Most of us take the nice, soft life we live for granted. We rarely stop to think about what it’s like in other parts of the world.

Life here is nothing like it is in Africa, where natives brutally kill and maim other natives with impunity and glee. Two years ago a wonderful film, “Hotel Rwanda,” tried to show what it was like to be a Tutsi in Rwanda when 1,000,000 of them were being slaughtered by the Hutus, all of which was ignored by the UN and the Clinton Administration, even though he thought it important to risk American lives to save white Muslims in Kosovo, where the death toll was about one percent of what it was in Rwanda, where the victims were black and often Christian. Now Blood Diamond, an even better film, shows what life was like in Sierra Leone at the close of the 20th Century.

Danny Archer (Leonardo DiCaprio), an ex-mercenary from Zimbabwe, is in the business of trading diamonds for arms.

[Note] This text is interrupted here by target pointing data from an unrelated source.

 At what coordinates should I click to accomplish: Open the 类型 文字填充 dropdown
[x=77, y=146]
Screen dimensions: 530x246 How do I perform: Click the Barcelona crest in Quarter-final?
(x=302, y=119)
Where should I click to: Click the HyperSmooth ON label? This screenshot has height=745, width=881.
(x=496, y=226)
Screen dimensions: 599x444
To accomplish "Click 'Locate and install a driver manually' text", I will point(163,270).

Maddy Bowen (Jennifer Connelly) is an American journalist in Sierra Leone trying to expose the truth behind the “conflict” diamonds Danny is selling, hoping to prove an unholy alliance between diamond industry leaders and bad guys who are using diamonds to buy guns they use to massacre people.

Meanwhile, Solomon Vandy (Djimon Hounsou), a Mende fisherman, is enslaved after brutal revolutionaries invade his village and kidnap his son, Dia (Kagiso Kuypers). Solomon surreptitiously finds a huge diamond, buries it, and escapes. Danny finds out about it and links up with him and Maddy. Each has different goals; Solomon wants to find his son, Maddy wants her story, and Danny wants the diamond.

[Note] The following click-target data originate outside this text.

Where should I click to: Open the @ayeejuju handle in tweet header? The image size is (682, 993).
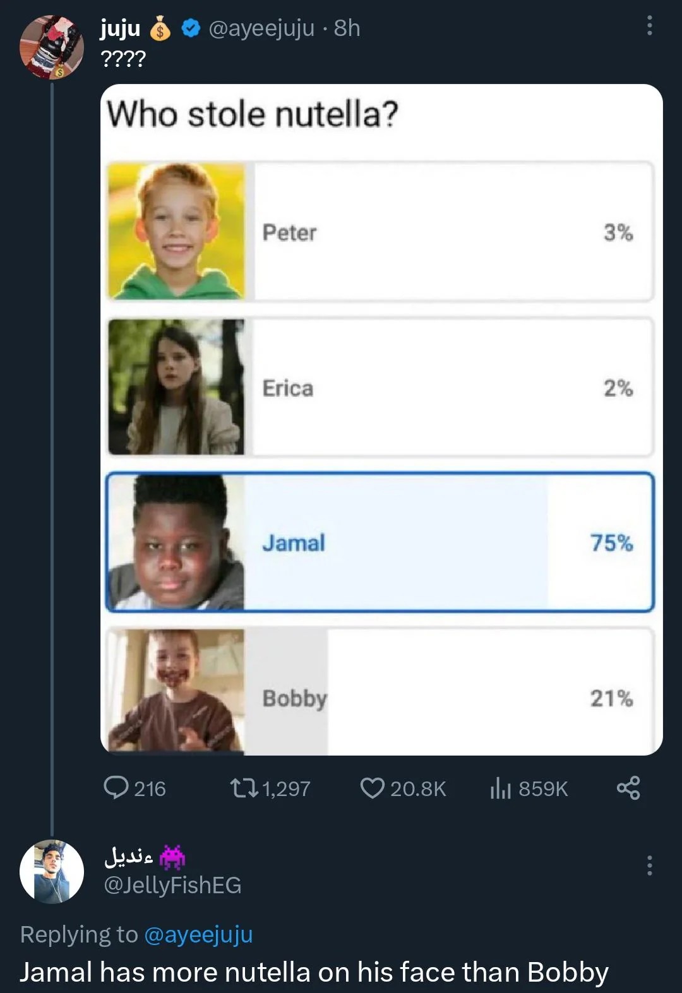coord(261,28)
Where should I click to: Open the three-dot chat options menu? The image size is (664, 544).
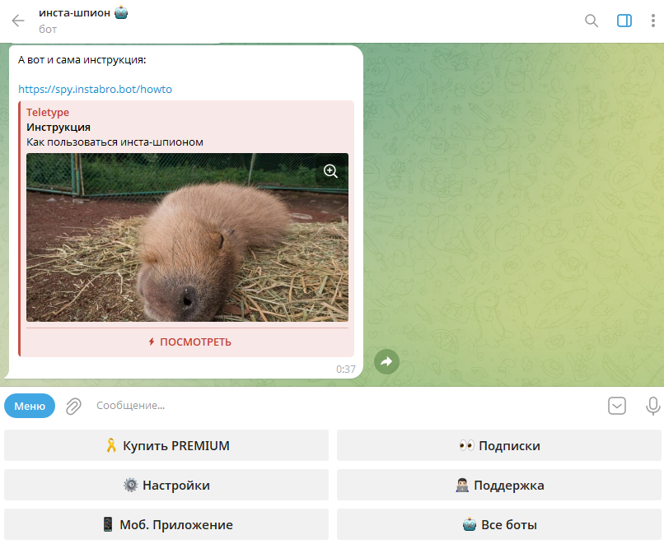(x=653, y=21)
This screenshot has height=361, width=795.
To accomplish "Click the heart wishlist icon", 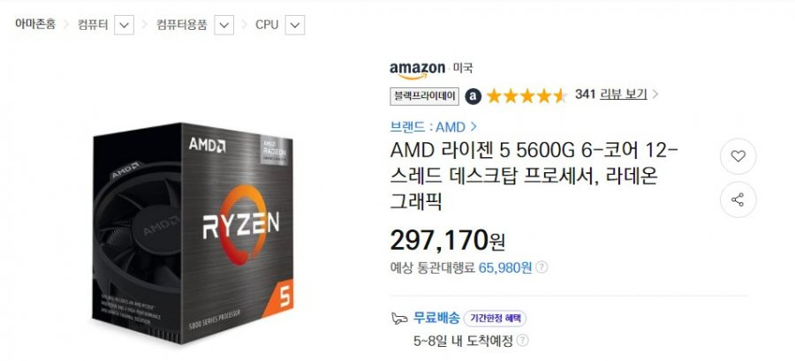I will [x=738, y=156].
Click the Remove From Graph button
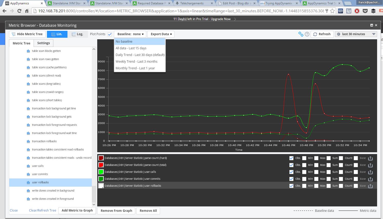Viewport: 383px width, 219px height. 116,211
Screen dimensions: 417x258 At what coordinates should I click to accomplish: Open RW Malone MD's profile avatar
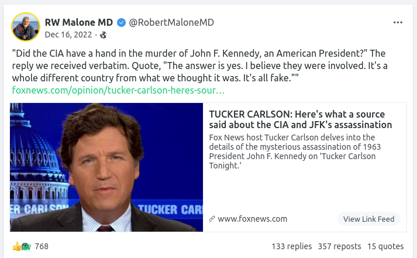click(26, 27)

There are multiple story lines in this film and each has a moral. One of the most compelling is the story of how these brutal marauders, epitomized by Captain Poison (David Harewood), who enslaves Dia, turn innocent young children into cold-blooded killers. Dia starts out as a loving son who wants to be a doctor. What happens to him is chilling and it happens every day in Africa. It is estimated that there are 400,000 children who have been converted into emotionless killers.

With this film, DiCaprio should be recognized as one of the best American actors of his generation, if not the best. He should be odds-on favorite for best actor Oscar, for which I had already nominated him for his performance in “The Departed.” No longer a callow youth, he creates an anti-hero in the mold of Bogart and Newman, speaking in a southern African accent with an authenticity that is beyond question.

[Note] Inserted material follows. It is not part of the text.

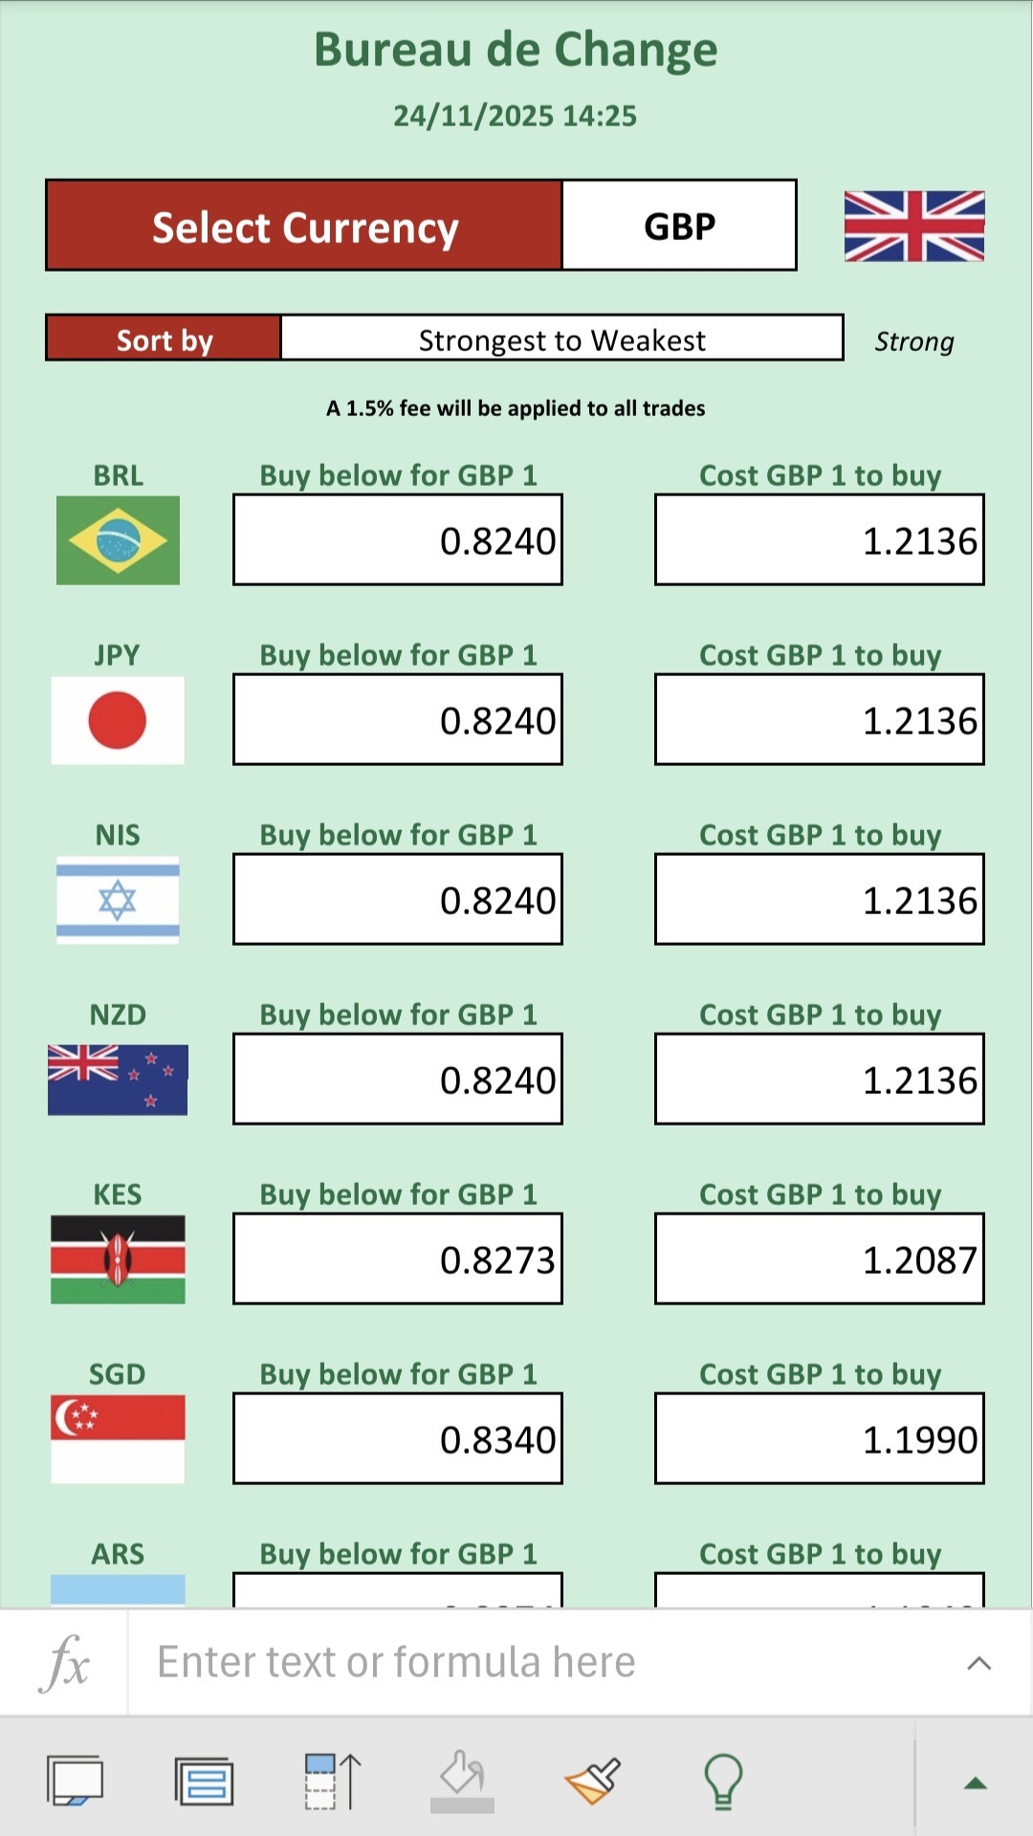Tap the fx insert function icon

The cinematography (Eduardo Serra) is also Oscar-quality. The combat scenes, shot with hand-held cameras, put the viewer right in the middle of the battle. Throughout, Serra’s captivating photography shares star billing with DiCaprio.

Director Edward Zwick has taken a first-rate script by Charles Leavitt and produced a high-energy, tension-filled tale that tells a story along with educating people about what is going on in the world, without question one of the most entertaining films of the year.